• **Task prompt**: Extract every line below that contains the string "tick", copying each one in full.

• **Source material**:
-=-=-
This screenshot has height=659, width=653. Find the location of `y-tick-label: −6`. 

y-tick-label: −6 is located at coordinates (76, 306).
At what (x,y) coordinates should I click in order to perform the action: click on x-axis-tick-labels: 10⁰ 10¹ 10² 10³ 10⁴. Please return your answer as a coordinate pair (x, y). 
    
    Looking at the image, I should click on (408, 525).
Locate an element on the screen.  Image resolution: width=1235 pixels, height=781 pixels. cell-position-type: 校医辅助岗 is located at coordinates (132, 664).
-=-=-
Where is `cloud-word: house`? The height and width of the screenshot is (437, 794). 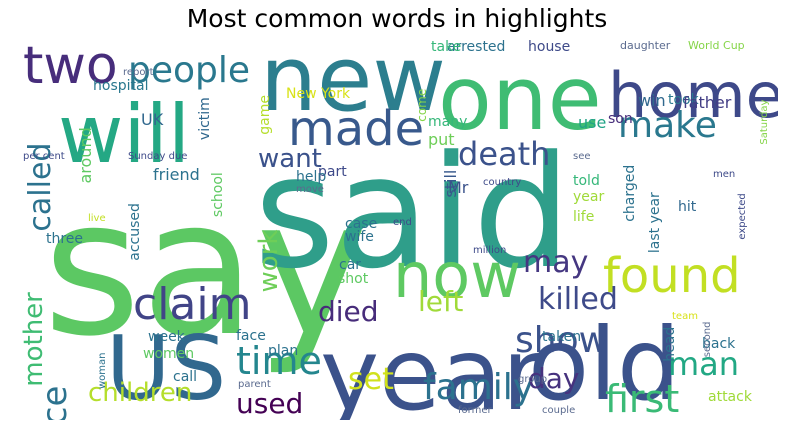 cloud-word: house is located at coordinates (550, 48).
-=-=-
• **Response to this task**:
This screenshot has height=659, width=653. Find the location of `y-tick-label: −6`. 
y-tick-label: −6 is located at coordinates (76, 306).
At what (x,y) coordinates should I click in order to perform the action: click on x-axis-tick-labels: 10⁰ 10¹ 10² 10³ 10⁴. Please return your answer as a coordinate pair (x, y). 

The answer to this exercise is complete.